• **Task set**:
A) Name every signal mentioned in the mailing list post about the SIGTRAP race.
B) Rewrite the part of the mailing list post starting with "I observed this" and going on through "killing the latter.", updating "gdb" to "the debugger".
C) According to the mailing list post, on what kernel was the race observed?

##### Source passage #####

SIGTRAP vs. sys_exit_group race

From: Jan Kiszka
Date: Mon Oct 06 2008 - 10:09:19 EST


Hi,

are there any news on these ideas?

http://marc.info/?l=linux-kernel&m=121540671602971

I've been caught by a race between a ptraced thread running on a
breakpoint, thus generating a SIGTRAP and another thread in this process
issuing sys_exit_group. The discussion above, specifically Oleg's
concerns, made me think that this is a generic issue of current
mainline.

I observed this on a heavily patched 2.6.26.5 kernel which comes, among
other things, with a higher probability for latencies/reschedules
between the queuing of SIGTRAP and the actual delivery. Right into this
window, the sys_exit_group comes. It informs gdb about the termination,
sends out SIGKILL to the other threads and turns the caller into a
zombie. Now the second thread has SIGKILL + SIGTRAP pending, and it
picks SIGTRAP for delivery. At this point gdb gets confused (maybe a bug
of its own?), sends SIGSTOP to the dead thread and waits for it to enter
the traced state (which it will never do) - deadlock of gdb, only
resolvable by killing the latter.

##### Dataset excerpts #####

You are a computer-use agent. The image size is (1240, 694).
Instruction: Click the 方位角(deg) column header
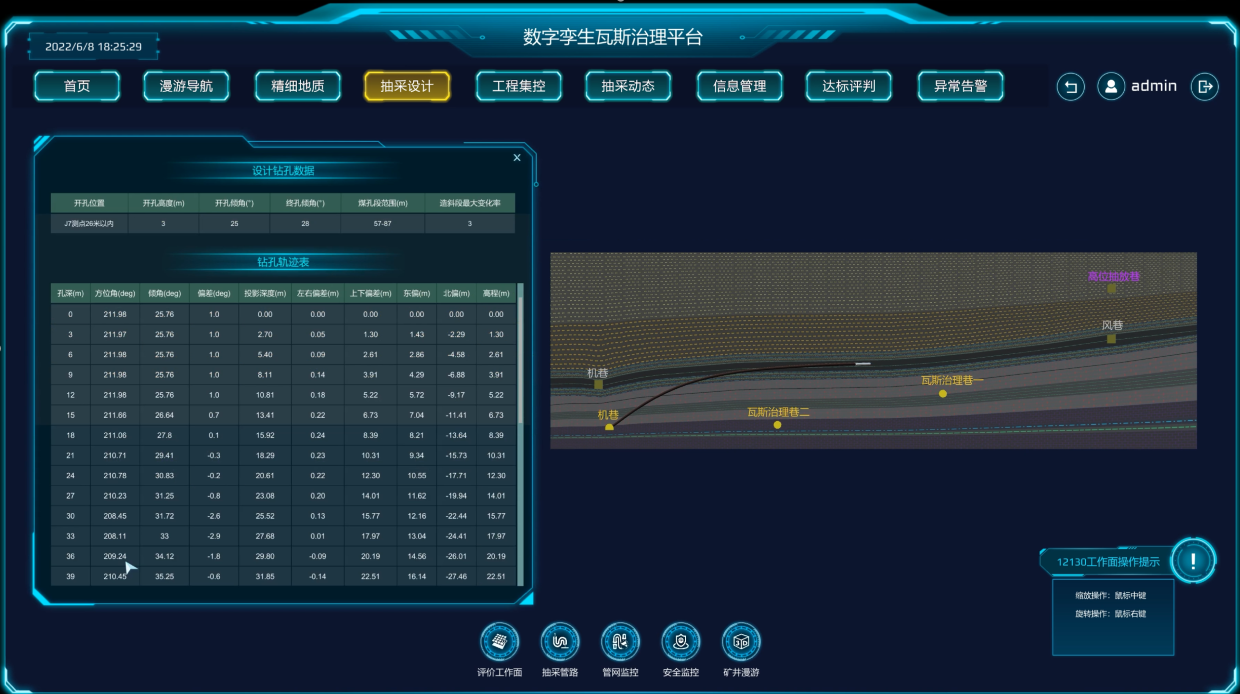[x=114, y=294]
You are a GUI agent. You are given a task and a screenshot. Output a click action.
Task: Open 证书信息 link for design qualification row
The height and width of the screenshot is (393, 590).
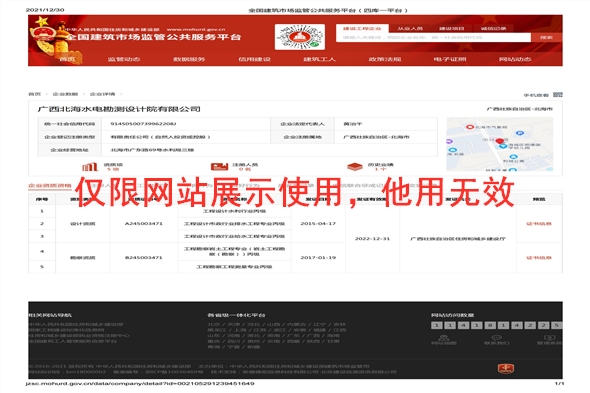(x=539, y=224)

#####

• **Answers for the tasks**:
A) SIGTRAP, SIGKILL, SIGSTOP

B)
I observed this on a heavily patched 2.6.26.5 kernel which comes, among
other things, with a higher probability for latencies/reschedules
between the queuing of SIGTRAP and the actual delivery. Right into this
window, the sys_exit_group comes. It informs the debugger about the termination,
sends out SIGKILL to the other threads and turns the caller into a
zombie. Now the second thread has SIGKILL + SIGTRAP pending, and it
picks SIGTRAP for delivery. At this point the debugger gets confused (maybe a bug
of its own?), sends SIGSTOP to the dead thread and waits for it to enter
the traced state (which it will never do) - deadlock of the debugger, only
resolvable by killing the latter.

C) A heavily patched 2.6.26.5 kernel.